Input rows:

####################

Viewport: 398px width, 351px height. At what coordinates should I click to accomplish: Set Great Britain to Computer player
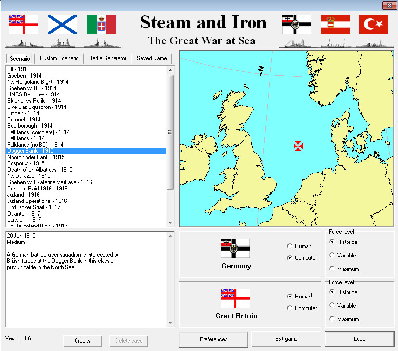(x=290, y=308)
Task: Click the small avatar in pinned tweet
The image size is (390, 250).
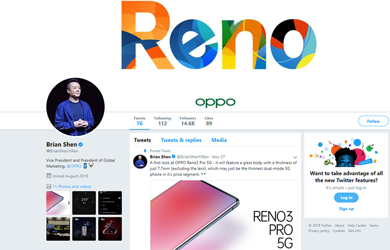Action: click(140, 161)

####################

Problem to solve:
Copy the lines of the items above verbatim, omitting the pictures from your answer.

Task result:
Viewport: 398px width, 351px height. At what coordinates should I click to accomplish: Set Great Britain to Computer player
(x=290, y=308)
Task: Click the small avatar in pinned tweet
The image size is (390, 250).
Action: click(140, 161)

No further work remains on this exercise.